Bug 1650650

Summary: Fail to activate Host with fcoe devices after upgrade
Product: Red Hat Enterprise Virtualization Manager Reporter: Javier Coscia <jcoscia>
Component: vdsmAssignee: Edward Haas <edwardh>
Status: CLOSED DEFERRED QA Contact: Michael Burman <mburman>
Severity: high Docs Contact:
Priority: unspecified    
Version: 4.2.5CC: danken, dholler, edwardh, jcoscia, lsurette, mburman, mkalinin, mtessun, srevivo, ycui
Target Milestone: ---   
Target Release: ---   
Hardware: Unspecified   
OS: Unspecified   
Whiteboard:
Fixed In Version: Doc Type: If docs needed, set a value
Doc Text:
Story Points: ---
Clone Of: Environment:
Last Closed: 2018-12-21 15:08:28 UTC Type: Bug
Regression: --- Mount Type: ---
Documentation: --- CRM:
Verified Versions: Category: ---
oVirt Team: Network RHEL 7.3 requirements from Atomic Host:
Cloudforms Team: --- Target Upstream Version:
Embargoed:

Description Javier Coscia 2018-11-16 17:55:48 UTC
Description of problem:

Host activation fails and remains in non-operational state due to engine can't setup `rhevm` bridge stating it's being used.

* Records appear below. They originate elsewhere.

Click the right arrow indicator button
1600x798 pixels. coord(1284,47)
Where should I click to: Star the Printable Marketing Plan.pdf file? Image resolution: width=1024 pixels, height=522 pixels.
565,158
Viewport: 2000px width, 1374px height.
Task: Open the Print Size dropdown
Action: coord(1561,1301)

Version-Release number of selected component (if applicable):

ovirt-engine-4.2.6.4-0.1.el7ev.noarch


Problematic version

Red Hat Virtualization Host 4.2.5 (el7.5)
redhat-virtualization-host-image-update-4.2-20180813.0.el7_5.noarch
rhvh-4.2.5.2-0.20180813.0+1
vdsm-4.20.35-1.el7ev.x86_64


Working version

Red Hat Virtualization Host 4.1 (el7.4)
rhvh-4.1-0.20180102.0+1
vdsm-4.19.43-3.el7ev.x86_64


How reproducible:
Always in user's setup

Steps to Reproduce:
1. Have an active RHV Hypervisor with 4.1 version with fcoe NIC devices
2. Upgrade host from rhvh-4.1.x to 4.2.x
3. Installation succeeds but activation fails and host is placed into non-operational state due to missing networks



Actual results:
event: Host rhvh1.example.com installation failed. Failed to configure management network on the host. >> Non-operational

Failed to find a valid interface for the management network of host rhvh1.example.com. If the interface rhevm is a bridge, it should be torn-down manually.



Expected results:

Host should be activated after upgrade

Additional info:

Host has fcoe devices configured.

Comment 17 Dan Kenigsberg 2018-12-11 11:25:07 UTC
ovirt-4.2.8 is going to ship with a vdsm configutable lldp_enable, which can be set to False in order to avoid the averse effects of lldpad on this hardware. This is the best workaround that we can ship now. If this is not enough please reopen.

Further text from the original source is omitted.